◆ Blocco di testo ◆
○ ○ ○ ○ ○
CONSIDERATO IN DIRITTO
1. Procedendo all’esame del primo motivo di impugnazione, si rileva che questa Corte di Cassazione, esaminando il rapporto tra il reato ex art. 674 cod. pen. e le “norme incriminatrici relative alla tutela dell’ambiente in generale”, ha sottolineato - con decisione che questo collegio intende confermare siccome consolidata nonché puntuale in ordine alla diversa struttura delle fattispecie, ostativa già di per sé ad ipotesi di specialità -, che “non vi è rapporto di specialità, ne' si verifica assorbimento della norma dell'art. 674 C.P. nelle previsioni incriminatrici relative alla tutela dell'ambiente in generale, quando sussista l'attitudine della condotta incriminata a provocare molestie alle persone, costituente elemento ulteriore ed essenziale della fattispecie di pericolo delineata dalla norma codicistica” (cfr. sentenza n. 26109 del 22/06/2005 Rv. 231882 – 01 Ventura; Cass., Sez. 1^, 10.11/17.12.1998, Mangione; più di recente Sez. 3, n. 25037 del 25/05/2011 Rv. 250618 – 01 Olivo). Consegue la manifesta infondatezza della censura.
2. Il secondo motivo, proposto in termini di violazione di legge ex art. 606 comma 1 lett. b) cod. proc. pen. è anche esso inammissibile, atteso che la situazione di fatto, come illustrata dal ricorrente e su cui è misurata la tesi dell’erronea applicazione dell’art. 674 cod. pen., non è desumibile dal contenuto della sentenza impugnata né è suffragata da elementi probatori prodotti a supporto della ricostruzione di parte, come invece richiesto dal principio di autosufficienza del ricorso.
○ ○ ○ ○ ○
◆ Elenco dei compiti ◆
(A) Rispondi alle seguenti domande in base al testo:
(i) Quale articolo del codice penale è esaminato in rapporto alle norme sulla tutela dell'ambiente?
(ii) Quale elemento ulteriore ed essenziale della fattispecie indica la Corte?
(iii) In base a quale norma del codice di procedura penale è proposto il secondo motivo?
(B) Elenca tutte le pronunce giurisprudenziali citate nel testo.
(C) Indica se ciascuna affermazione è conforme al testo, rispondendo sì o no e citando le parole decisive:
(i) Tra l'art. 674 cod. pen. e le norme sulla tutela dell'ambiente sussiste un rapporto di specialità.
(ii) Il secondo motivo di impugnazione è inammissibile.
(iii) La situazione di fatto illustrata dal ricorrente si ricava dal contenuto della sentenza impugnata.
I record non hanno alcun legame con il testo.

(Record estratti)
○ ○ ○ ○ ○
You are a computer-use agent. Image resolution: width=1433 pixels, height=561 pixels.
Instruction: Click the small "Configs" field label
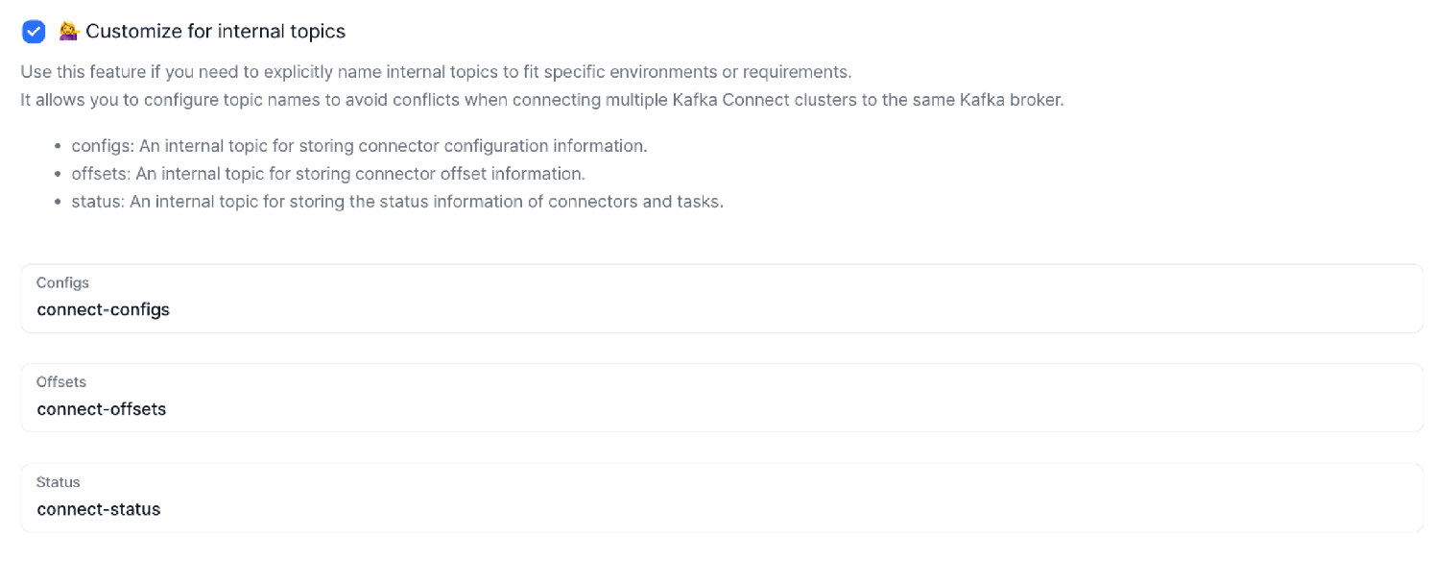[62, 283]
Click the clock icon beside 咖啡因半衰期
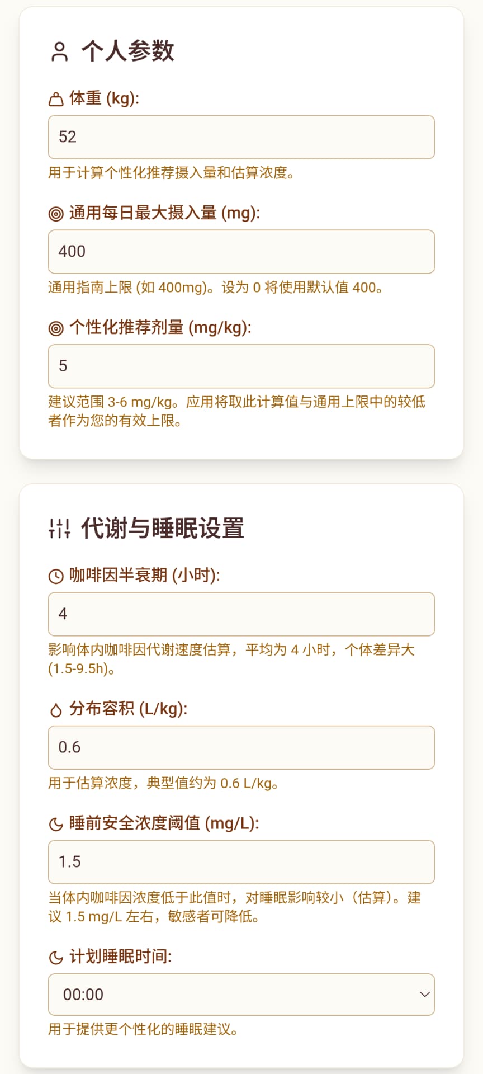This screenshot has height=1074, width=483. pyautogui.click(x=56, y=576)
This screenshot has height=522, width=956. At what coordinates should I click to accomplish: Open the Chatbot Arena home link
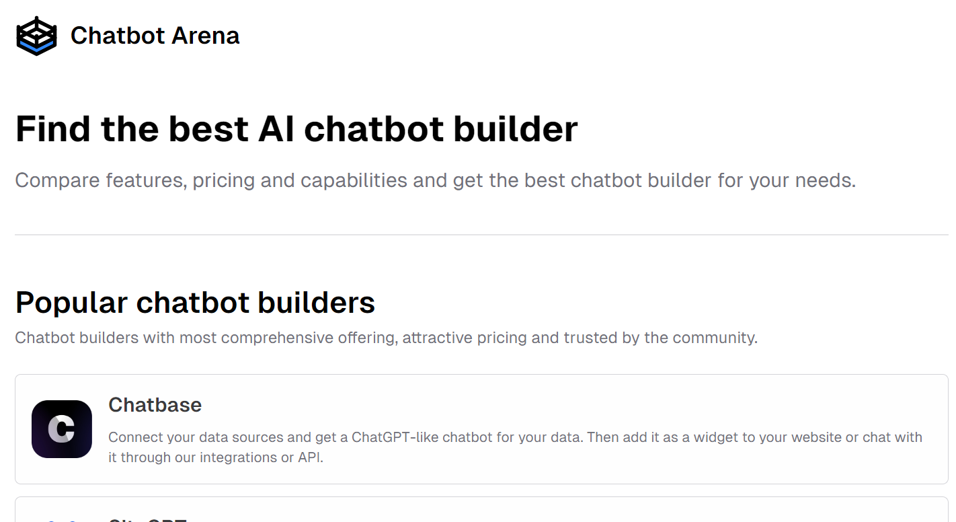pos(128,35)

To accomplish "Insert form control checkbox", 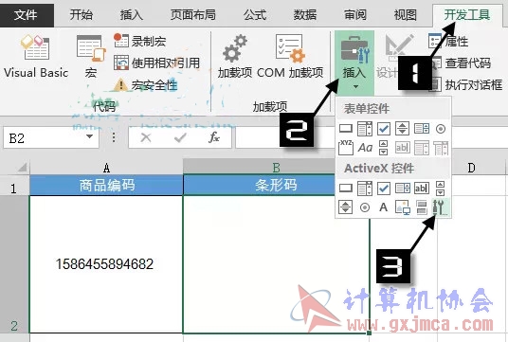I will (x=384, y=129).
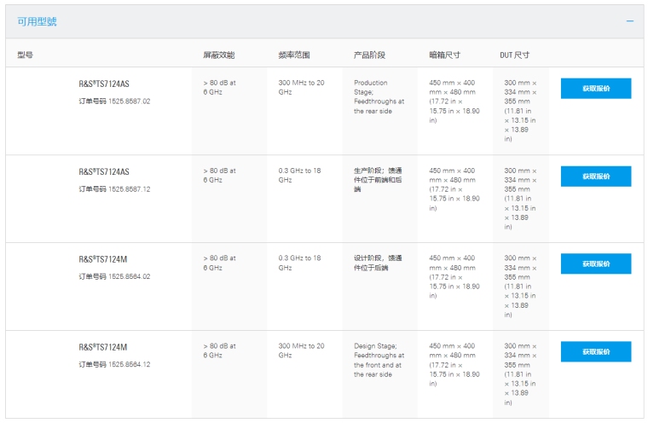Click the 产品阶段 column header
Viewport: 648px width, 423px height.
[x=369, y=55]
○ ○ ○ ○ ○
◆ Risposte ai compiti ◆
(A)
(i) L'art. 674 cod. pen.
(ii) L'attitudine della condotta incriminata a provocare molestie alle persone.
(iii) L'art. 606 comma 1 lett. b) cod. proc. pen.

(B)
- sentenza n. 26109 del 22/06/2005 Rv. 231882 – 01 Ventura
- Cass., Sez. 1^, 10.11/17.12.1998, Mangione
- Sez. 3, n. 25037 del 25/05/2011 Rv. 250618 – 01 Olivo

(C)
(i) No: "non vi è rapporto di specialità".
(ii) Sì: "è anche esso inammissibile".
(iii) No: "non è desumibile dal contenuto della sentenza impugnata".